What lines below hold the string "Intermodal"? Copy them all.
--- START ---
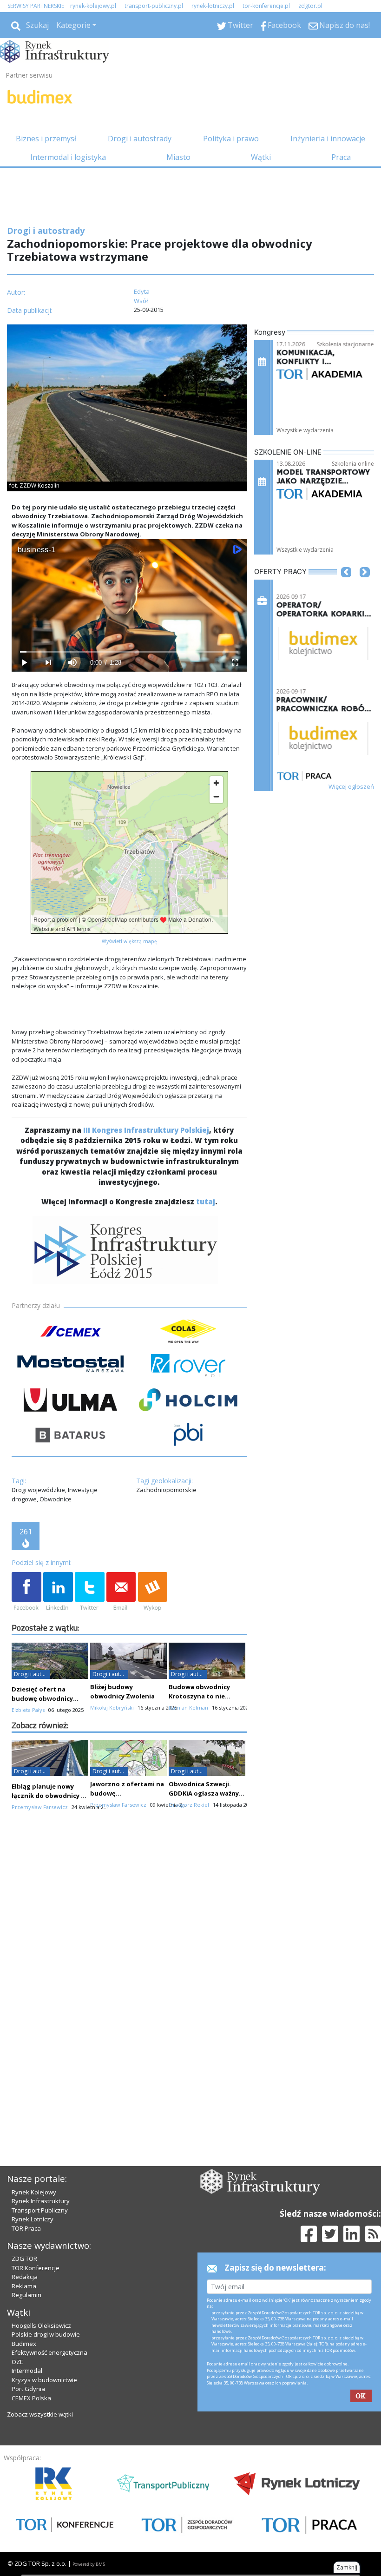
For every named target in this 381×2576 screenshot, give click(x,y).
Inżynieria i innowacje (327, 138)
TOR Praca (26, 2228)
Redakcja (25, 2276)
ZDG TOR (24, 2258)
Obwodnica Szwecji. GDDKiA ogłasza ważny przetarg (204, 1793)
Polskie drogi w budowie (46, 2334)
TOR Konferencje (35, 2268)
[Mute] (72, 663)
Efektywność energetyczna (49, 2352)
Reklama (24, 2286)
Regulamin (26, 2295)
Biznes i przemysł (46, 138)
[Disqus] (129, 1983)
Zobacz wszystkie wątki (40, 2414)
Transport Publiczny (40, 2210)
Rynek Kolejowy (34, 2192)
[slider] (129, 652)
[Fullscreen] (235, 663)
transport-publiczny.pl (154, 6)
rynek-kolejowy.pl (93, 6)
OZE (17, 2362)
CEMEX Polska (31, 2398)
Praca (341, 157)
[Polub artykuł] (26, 1592)
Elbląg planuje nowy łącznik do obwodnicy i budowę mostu (47, 1795)
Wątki (261, 157)
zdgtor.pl (310, 6)
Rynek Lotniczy (32, 2219)
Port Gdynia (28, 2388)
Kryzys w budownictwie (44, 2380)
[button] (346, 586)
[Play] (24, 663)
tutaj (205, 1201)
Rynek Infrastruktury (41, 2201)
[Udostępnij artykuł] (58, 1592)
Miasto (178, 157)
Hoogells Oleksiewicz (41, 2325)
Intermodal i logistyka (68, 157)
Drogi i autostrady (139, 138)
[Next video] (48, 663)
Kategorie (73, 25)
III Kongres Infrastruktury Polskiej (146, 1130)
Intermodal (27, 2370)
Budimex (24, 2343)
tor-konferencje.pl (266, 6)
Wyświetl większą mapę (129, 941)
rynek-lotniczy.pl (212, 6)
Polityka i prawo (231, 138)
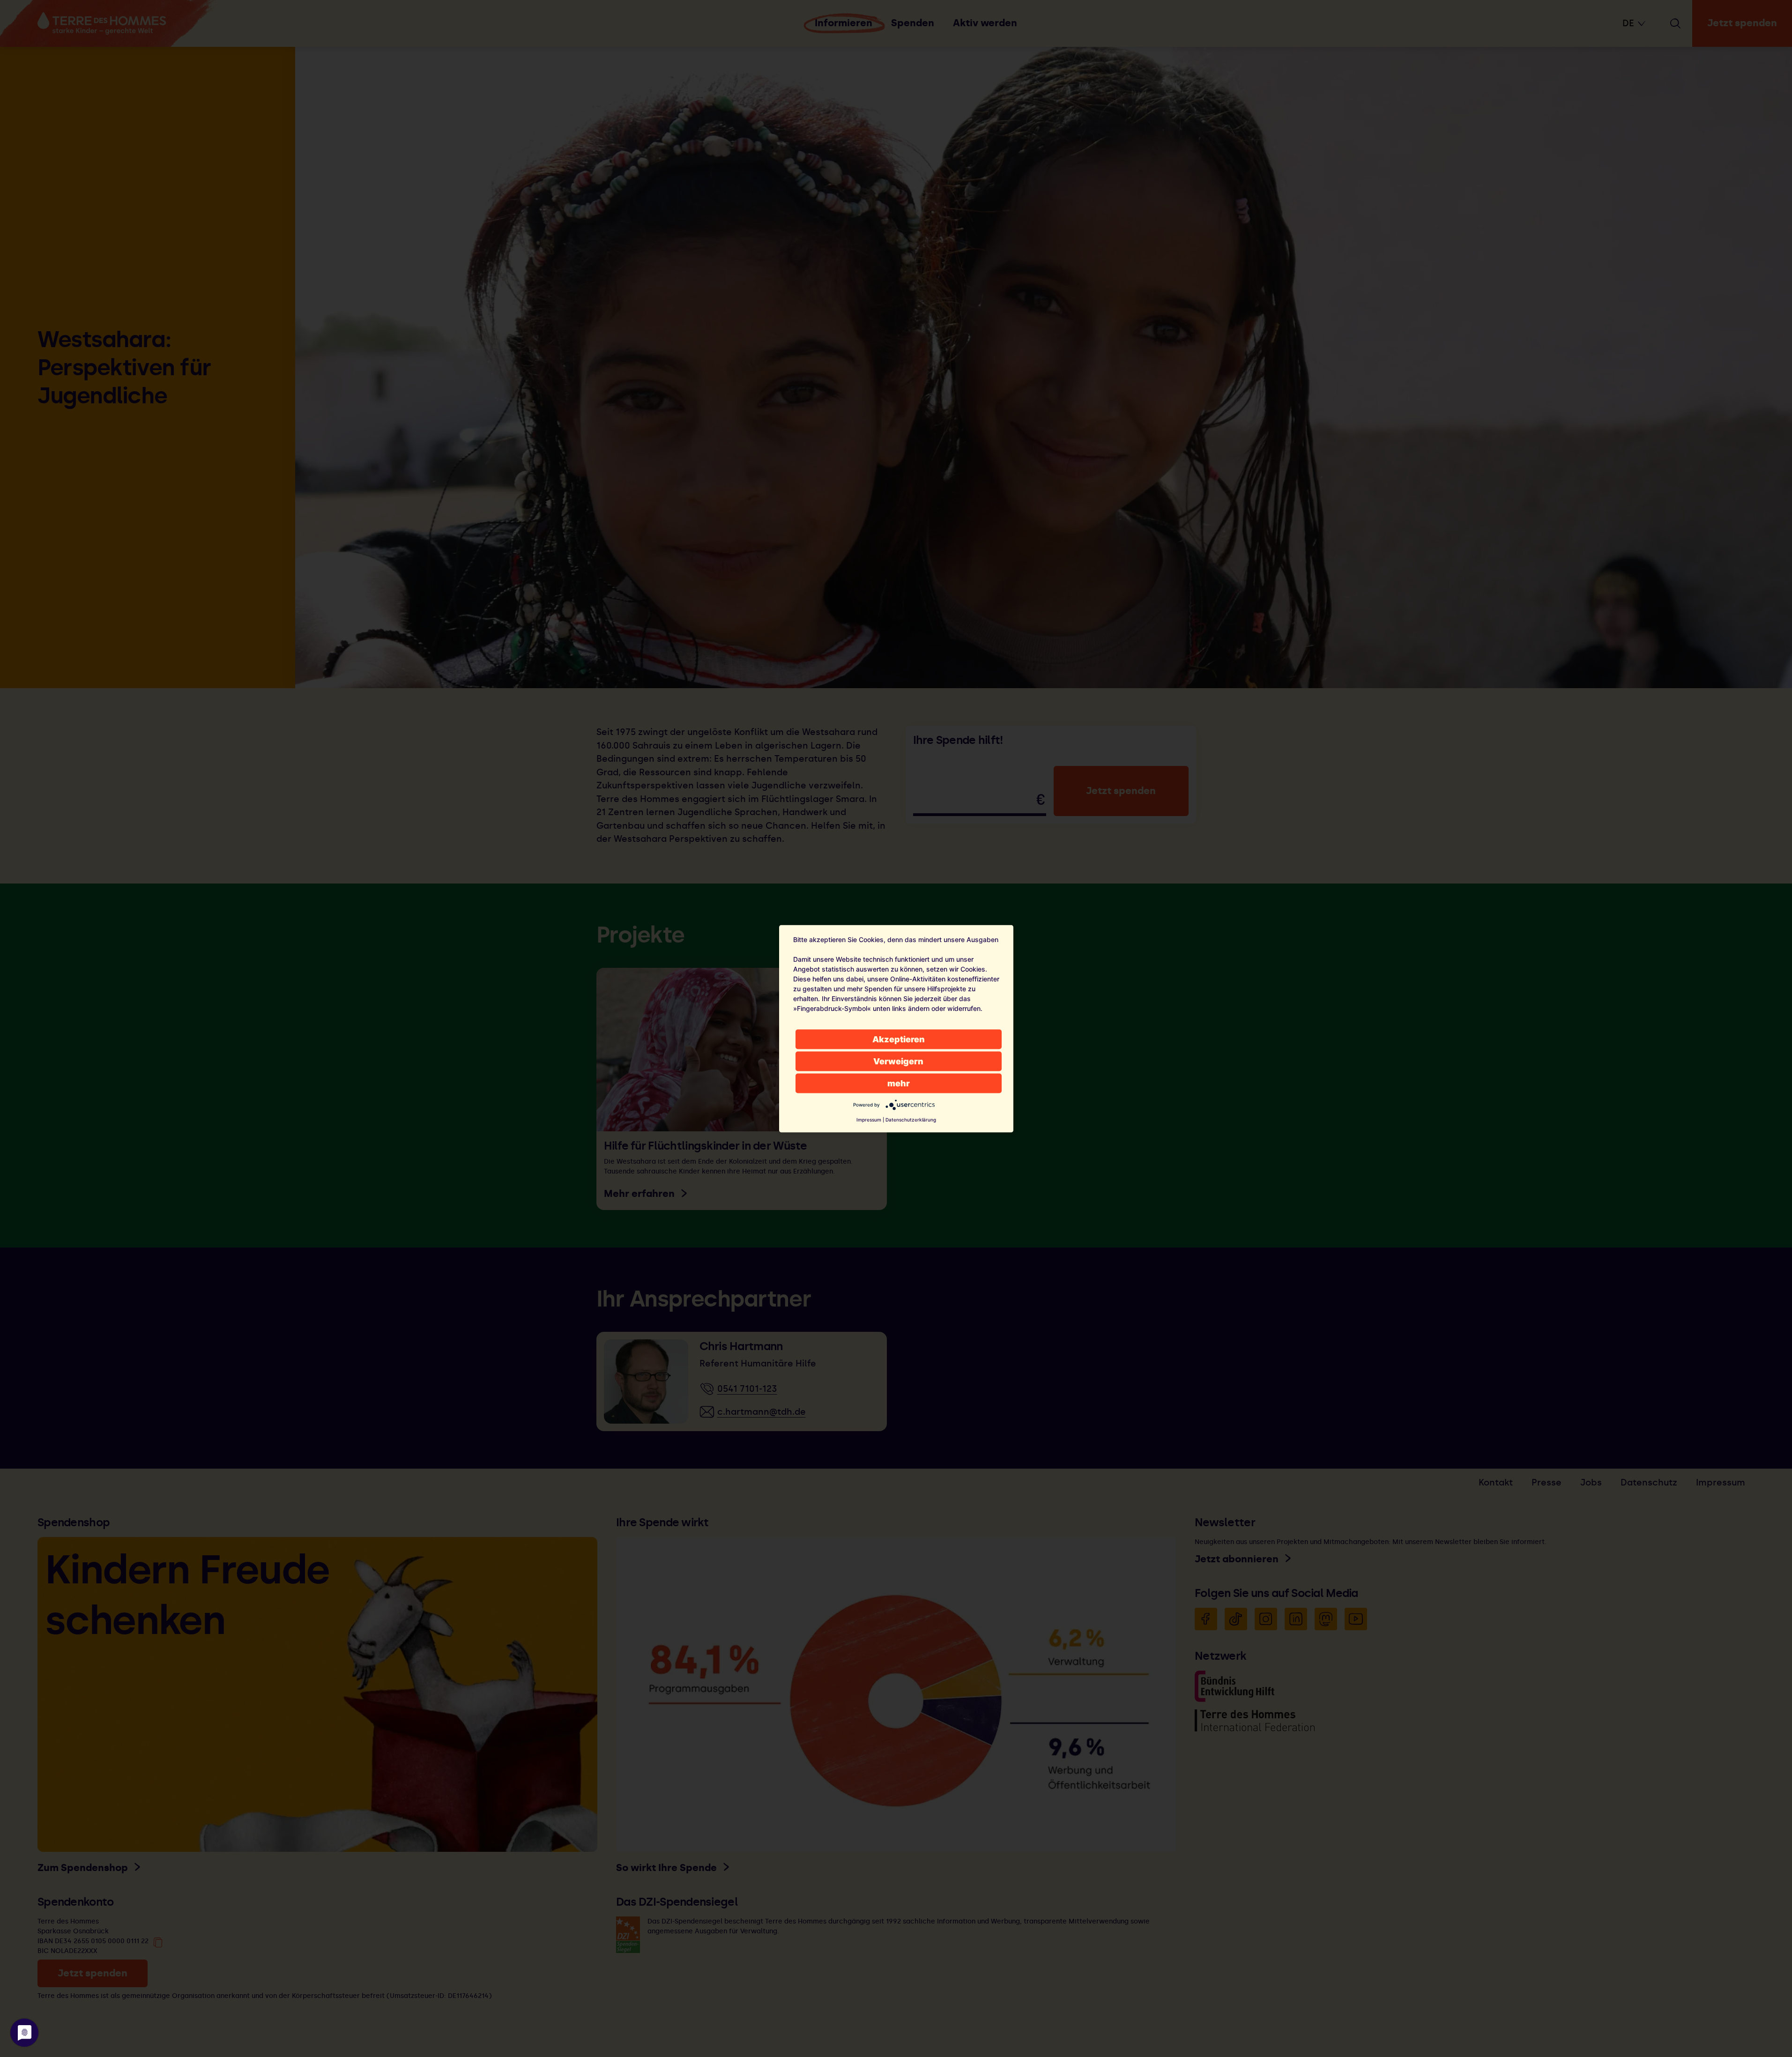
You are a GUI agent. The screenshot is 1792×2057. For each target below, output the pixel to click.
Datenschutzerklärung (910, 1119)
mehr (898, 1083)
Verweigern (898, 1061)
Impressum (868, 1119)
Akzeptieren (898, 1039)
--- END ---
### SOLUTION
Intermodal i logistyka (68, 157)
Intermodal (27, 2370)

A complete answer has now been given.